Wednesday, September 29, 2010

All Things Noah

It's been a month now, since Noah started preschool and he is finally adjusting to it. He still acts worried when I drop him off and he says "Momma sit" over and over hoping I will come in his class and sit with him. But he hasn't cried in a bit and now when I pick him up he's happy and excited. You know he's having fun when he has to say "byyyeeee" over and over and even yell it from across the parking lot. His teacher/aids say he's doing much better. He's trying the snacks, playing and participating, and he is NOT falling asleep. Today I was informed that he's yelling outbursts for no reason and throwing things. I was happy to hear it knowing he's finally opening up and being his true self.

His speech is coming along. He hasn't made any huge break throughs but it's a work in progress and he's trying really hard. I feel so blessed that he has such a fabulous therapist who is familiar and knows how to treat Apraxia. The fact that the service is free through the Scottish Rite is even more of a blessing since my paycheck can't seem to keep up with all of expenses these days.

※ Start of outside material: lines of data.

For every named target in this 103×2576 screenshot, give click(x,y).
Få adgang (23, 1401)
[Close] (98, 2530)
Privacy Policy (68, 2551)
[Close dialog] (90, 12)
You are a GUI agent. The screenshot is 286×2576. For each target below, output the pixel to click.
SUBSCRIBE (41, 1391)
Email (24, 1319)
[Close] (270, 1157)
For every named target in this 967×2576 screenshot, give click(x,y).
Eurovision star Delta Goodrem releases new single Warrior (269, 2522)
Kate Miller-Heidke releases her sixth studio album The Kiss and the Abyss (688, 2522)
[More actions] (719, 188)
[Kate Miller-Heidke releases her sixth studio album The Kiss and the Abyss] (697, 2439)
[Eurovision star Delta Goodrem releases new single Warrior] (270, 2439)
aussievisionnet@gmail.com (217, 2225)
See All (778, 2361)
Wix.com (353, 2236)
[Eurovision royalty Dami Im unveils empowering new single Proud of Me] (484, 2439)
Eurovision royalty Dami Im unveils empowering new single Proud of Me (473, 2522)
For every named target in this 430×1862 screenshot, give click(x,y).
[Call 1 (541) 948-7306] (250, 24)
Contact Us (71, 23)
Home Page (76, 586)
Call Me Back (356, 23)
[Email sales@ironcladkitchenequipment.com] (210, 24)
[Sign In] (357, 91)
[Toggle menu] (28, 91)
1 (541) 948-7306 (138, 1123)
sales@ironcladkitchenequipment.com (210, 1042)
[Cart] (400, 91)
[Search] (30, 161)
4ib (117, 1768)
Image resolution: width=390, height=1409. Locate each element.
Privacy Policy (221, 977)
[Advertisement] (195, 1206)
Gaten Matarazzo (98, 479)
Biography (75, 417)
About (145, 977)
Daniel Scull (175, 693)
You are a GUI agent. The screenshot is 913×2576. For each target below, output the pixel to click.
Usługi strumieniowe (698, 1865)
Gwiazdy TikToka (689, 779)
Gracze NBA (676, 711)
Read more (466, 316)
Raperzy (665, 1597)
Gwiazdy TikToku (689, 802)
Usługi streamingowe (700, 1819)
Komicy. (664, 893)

One new therapy we just started is feeding therapy. I've always figured this was in store for Noah since he is by far the worst eater I have ever seen (the kid does NOT eat anything besides cheese). I've kept him on Soy Milk (since milk aggravates his diarrhea) mixed with Carnations since he loves it and it gives him the nutrition he wouldn't be getting otherwise. The only problem with that is that he only drinks it in a bottle. Yes, my 3 1/2 yr old drinks several bottles a day. O-well. It's just not a battle I want to fight right now. I'm more concerned with his nutrition than the bottle dilemma. I've tried refusing the bottles for almost a week before and he still won't eat. Lately, I've been following him around the house feeding him bites of food. Its helping him eat but not really solving the problem. Anyways, now that we have started therapy for it, I hope to see improvement. Instead of a sensory approach like I suspected he would need, we decided to do a behavior approach. It's very similar to what his speech therapist does (which really works) so I figured it was worth a shot.

He still needs some major Occupational Therapy intervention to deal with his sensory issues - I'm not sure if I've mentioned it before but Noah has Sensory Integration Disorder. I've been working with him as much as I know how. Doing lots of jumping, swinging, throwing, etc that seems to help him cope but it's fairly obvious from his behavior and aggression that it's not enough. I'm trying to get him in a program that will be a bit more affordable for us but if this doesn't work out I will be setting up the therapy through the hospital. He will be getting an OT eval and most likely services through the school district and his special education classroom but those services are so limited (and usually a group setting, not one-on-one) that he really needs a more personal program. But since I've spoken with his teacher about these needs, she found him a trampoline to use and allows him to bring a ball to throw which has made all the difference in the world. He started opening up and enjoying school more once he was able to do this.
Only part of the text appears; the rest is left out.